### Work order
Filter the data below for the string "page" and copy each matching line.

Stored records

⁂

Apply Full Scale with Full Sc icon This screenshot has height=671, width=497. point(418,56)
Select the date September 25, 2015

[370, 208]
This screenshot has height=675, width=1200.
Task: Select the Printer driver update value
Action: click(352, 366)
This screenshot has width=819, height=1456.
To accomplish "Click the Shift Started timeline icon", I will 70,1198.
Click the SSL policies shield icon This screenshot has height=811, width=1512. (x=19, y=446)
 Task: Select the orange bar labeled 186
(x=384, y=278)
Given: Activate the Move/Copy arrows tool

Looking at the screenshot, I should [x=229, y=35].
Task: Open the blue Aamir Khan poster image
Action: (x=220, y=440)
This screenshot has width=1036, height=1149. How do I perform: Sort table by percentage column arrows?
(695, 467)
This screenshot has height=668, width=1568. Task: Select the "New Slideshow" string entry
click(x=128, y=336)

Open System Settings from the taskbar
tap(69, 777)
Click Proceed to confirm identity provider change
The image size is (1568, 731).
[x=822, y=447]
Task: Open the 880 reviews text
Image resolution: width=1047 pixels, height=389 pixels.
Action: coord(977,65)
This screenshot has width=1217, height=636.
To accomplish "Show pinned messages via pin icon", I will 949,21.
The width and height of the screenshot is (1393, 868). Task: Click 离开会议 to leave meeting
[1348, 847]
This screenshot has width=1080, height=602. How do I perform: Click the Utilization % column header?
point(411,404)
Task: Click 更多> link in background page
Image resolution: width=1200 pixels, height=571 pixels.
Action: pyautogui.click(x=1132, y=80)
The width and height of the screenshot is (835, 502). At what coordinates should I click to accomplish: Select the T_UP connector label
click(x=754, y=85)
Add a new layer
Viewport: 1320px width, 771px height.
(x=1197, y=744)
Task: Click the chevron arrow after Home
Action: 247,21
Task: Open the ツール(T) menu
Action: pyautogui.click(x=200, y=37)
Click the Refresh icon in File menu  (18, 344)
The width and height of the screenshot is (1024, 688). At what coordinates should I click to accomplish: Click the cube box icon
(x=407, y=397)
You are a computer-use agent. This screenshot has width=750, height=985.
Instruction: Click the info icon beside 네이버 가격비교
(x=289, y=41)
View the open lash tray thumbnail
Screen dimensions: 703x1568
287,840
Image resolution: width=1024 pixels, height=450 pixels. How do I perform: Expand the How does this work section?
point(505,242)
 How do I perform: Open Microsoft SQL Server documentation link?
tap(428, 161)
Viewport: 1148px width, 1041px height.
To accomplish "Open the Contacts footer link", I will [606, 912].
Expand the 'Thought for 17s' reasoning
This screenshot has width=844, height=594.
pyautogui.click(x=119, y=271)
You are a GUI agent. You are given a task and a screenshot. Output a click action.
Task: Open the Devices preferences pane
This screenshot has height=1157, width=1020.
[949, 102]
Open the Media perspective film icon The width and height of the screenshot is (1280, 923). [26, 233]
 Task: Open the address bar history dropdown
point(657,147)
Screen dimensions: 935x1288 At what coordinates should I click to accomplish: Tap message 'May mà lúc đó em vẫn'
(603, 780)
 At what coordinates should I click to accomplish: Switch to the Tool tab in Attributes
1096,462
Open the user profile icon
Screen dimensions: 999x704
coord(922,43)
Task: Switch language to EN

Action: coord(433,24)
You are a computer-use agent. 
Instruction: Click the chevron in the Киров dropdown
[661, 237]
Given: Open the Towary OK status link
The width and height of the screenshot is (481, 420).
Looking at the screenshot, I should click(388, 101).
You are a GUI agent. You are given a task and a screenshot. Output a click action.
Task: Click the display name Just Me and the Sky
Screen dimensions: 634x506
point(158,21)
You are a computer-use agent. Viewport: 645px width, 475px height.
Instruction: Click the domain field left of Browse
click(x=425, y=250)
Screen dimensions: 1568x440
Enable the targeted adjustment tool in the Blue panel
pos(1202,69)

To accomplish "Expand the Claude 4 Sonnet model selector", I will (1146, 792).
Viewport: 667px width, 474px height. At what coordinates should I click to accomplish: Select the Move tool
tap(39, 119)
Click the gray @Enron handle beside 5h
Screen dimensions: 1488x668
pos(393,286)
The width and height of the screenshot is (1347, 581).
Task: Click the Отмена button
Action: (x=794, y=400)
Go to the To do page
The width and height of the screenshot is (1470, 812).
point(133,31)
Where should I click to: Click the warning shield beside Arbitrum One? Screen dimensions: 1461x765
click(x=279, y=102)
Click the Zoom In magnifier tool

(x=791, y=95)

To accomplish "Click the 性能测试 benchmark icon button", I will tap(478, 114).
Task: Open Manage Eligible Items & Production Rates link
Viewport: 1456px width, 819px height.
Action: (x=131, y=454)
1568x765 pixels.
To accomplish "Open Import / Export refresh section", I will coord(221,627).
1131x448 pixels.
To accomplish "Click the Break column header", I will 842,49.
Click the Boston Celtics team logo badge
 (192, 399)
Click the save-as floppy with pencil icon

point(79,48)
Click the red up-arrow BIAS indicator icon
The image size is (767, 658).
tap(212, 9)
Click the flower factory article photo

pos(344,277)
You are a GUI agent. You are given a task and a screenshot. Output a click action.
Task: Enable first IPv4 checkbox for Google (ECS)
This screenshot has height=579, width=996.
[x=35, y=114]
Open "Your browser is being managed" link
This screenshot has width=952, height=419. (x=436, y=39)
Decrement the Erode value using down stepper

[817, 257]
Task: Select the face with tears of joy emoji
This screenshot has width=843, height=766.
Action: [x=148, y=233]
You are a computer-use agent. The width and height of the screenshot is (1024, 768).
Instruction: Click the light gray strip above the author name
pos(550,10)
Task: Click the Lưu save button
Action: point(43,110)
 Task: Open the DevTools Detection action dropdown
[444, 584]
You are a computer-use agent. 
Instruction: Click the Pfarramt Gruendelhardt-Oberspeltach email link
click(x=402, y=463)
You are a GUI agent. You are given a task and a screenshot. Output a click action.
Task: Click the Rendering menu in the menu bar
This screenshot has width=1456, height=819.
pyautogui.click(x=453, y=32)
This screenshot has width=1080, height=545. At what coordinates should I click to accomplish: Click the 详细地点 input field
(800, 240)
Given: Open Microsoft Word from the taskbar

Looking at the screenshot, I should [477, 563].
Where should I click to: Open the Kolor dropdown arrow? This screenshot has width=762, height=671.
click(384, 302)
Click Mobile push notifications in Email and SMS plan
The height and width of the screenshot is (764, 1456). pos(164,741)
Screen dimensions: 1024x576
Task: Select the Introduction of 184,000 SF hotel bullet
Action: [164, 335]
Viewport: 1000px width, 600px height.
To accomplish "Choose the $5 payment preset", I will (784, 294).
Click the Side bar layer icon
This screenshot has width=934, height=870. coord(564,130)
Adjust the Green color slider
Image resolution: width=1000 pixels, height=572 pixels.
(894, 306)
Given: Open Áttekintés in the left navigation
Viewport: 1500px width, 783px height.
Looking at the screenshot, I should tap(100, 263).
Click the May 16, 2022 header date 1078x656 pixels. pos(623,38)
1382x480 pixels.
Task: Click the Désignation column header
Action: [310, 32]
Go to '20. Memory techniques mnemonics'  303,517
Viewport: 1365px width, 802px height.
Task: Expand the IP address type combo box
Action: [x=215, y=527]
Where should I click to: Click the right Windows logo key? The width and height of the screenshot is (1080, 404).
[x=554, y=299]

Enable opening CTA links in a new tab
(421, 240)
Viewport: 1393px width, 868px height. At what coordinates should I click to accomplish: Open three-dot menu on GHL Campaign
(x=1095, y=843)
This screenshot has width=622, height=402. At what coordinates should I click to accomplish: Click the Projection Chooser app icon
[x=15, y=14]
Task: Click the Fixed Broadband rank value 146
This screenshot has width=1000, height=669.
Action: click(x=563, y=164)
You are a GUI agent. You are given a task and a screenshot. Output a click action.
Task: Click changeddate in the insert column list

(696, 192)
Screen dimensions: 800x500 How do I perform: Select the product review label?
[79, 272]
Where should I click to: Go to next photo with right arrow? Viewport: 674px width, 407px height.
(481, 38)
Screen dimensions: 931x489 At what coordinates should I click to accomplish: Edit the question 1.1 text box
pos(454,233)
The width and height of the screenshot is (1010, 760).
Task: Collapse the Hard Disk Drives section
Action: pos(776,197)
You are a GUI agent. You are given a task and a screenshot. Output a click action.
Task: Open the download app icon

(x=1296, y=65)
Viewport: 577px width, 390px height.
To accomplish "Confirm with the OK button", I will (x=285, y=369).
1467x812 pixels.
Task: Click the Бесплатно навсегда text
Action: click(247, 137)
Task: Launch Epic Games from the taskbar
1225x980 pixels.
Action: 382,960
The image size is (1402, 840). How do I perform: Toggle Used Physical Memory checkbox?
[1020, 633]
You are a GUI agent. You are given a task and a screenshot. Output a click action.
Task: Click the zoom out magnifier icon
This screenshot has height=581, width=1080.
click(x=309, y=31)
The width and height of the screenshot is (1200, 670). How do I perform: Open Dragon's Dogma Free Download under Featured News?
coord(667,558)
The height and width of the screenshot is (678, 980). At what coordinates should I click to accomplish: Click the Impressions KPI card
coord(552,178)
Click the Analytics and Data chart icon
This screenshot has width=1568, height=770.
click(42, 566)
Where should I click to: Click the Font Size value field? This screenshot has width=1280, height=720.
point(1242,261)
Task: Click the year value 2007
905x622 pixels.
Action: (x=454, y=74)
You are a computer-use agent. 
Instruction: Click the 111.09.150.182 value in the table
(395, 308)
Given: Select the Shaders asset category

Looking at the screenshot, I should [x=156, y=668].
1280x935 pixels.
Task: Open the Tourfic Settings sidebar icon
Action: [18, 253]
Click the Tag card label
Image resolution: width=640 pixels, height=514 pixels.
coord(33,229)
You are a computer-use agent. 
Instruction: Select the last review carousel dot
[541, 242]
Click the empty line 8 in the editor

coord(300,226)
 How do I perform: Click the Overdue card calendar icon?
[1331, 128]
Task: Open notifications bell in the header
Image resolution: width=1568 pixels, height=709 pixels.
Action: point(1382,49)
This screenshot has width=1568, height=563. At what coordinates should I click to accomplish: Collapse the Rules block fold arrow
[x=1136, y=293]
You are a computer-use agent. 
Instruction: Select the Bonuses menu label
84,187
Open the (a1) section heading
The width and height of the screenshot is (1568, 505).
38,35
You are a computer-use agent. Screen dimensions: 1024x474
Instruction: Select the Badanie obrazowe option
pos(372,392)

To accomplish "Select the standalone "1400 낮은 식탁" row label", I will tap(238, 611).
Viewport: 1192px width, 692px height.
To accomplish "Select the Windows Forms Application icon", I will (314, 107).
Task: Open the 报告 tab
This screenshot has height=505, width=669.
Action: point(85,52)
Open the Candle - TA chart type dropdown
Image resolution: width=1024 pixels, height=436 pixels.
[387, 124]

⁂

### Answer to the exercise
Task: Click 更多> link in background page
Go to the To do page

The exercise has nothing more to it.